一切尘埃落定,皇帝重新夺回控制朝政的权柄,温许娇听说了,自然也蠢蠢欲动起来,打算趁着温扶染重病卧床,去勾引冷烨华。
此时后宫不剩几个妃子了,当日宫变时,妃子们有想趁乱逃走的,也有不堪寂寞给皇帝戴了绿帽子的,太后最是无法容忍这些,将后宫好好收拾了一番,凡是行为不检点的,要么赐死要么关押,偌大的后宫,除了温抚染这个皇贵妃,就只剩下两个才人了。

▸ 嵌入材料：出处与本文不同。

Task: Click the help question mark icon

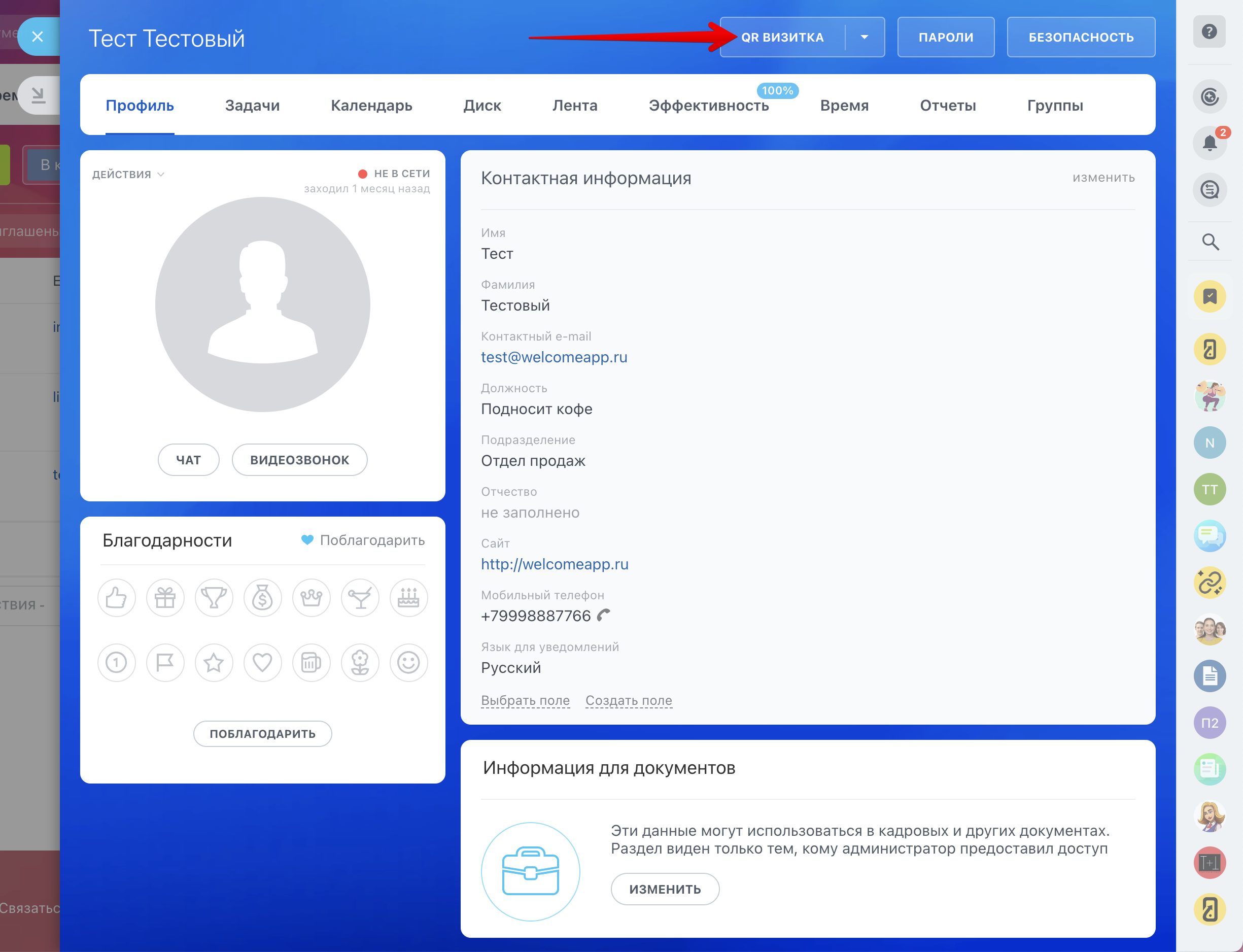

大事初定,井宿假冒冷烨华之后,按照他的叮嘱,只借口政务繁忙,很少去慈宁宫,去了也是请完安就走,以便最大限度的保证不会露出马脚来。
太后因为对冷烨华的忌惮创了新高,一时也不敢作死,自是不会安排新妃入宫,温扶染又病着,整个后宫当真是寥落到了极点,也安静到了极点。
温许娇少不得觉得自己机会来了。
她自幼受宠,何氏对她的约束不严,其他人更是不敢跟她作对,是以温许娇从认字的时候起,就看了无数的小说话本子,知道男人在那方面是忍不住的。

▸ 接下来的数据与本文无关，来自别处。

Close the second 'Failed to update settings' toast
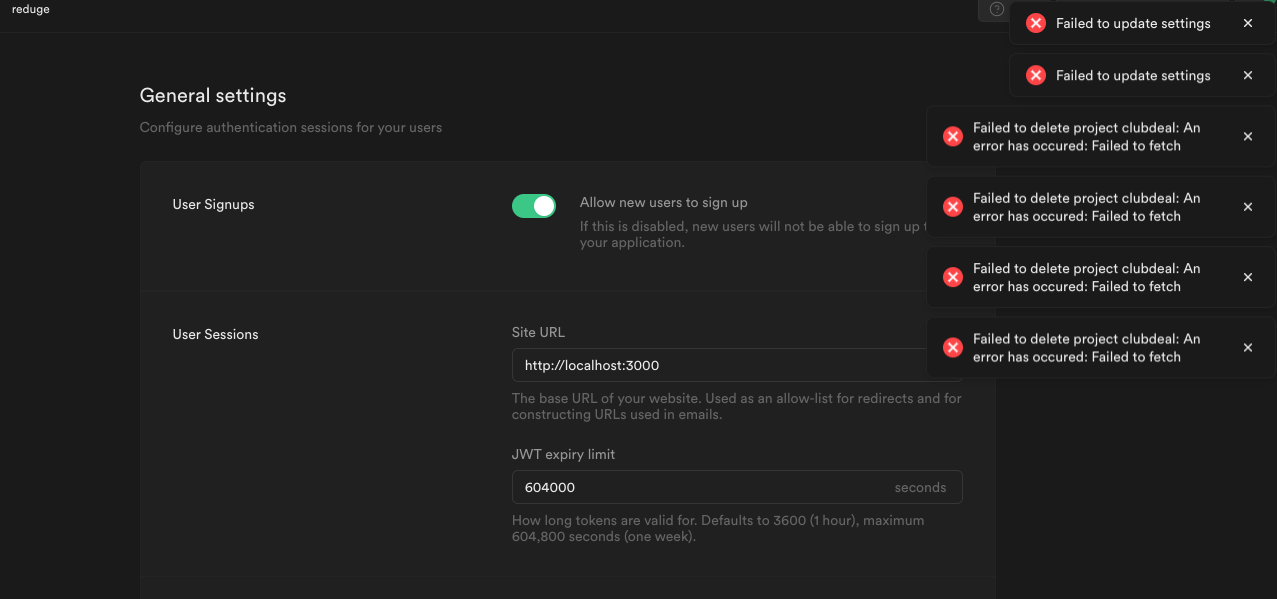The width and height of the screenshot is (1277, 599). 1247,75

如今温扶染势必不能侍寝,另外两个才人,温许娇才不把她们看在眼里呢,照照镜子,觉得自己长得花容月貌又正年轻,得宠简直就是分分钟的事情。
当然咯,温许娇也不傻,知道自己要想得宠首先就得见到皇帝,博得皇帝的好感,她决定利用一下重病的姐姐。
在毓贞轩住着的这些日子,温许娇也没闲着,翻来覆去的想了很久,再结合自己看过的小说话本子,决意模仿温扶染,这样等温扶染死了,自己这个赝品正好填补空白。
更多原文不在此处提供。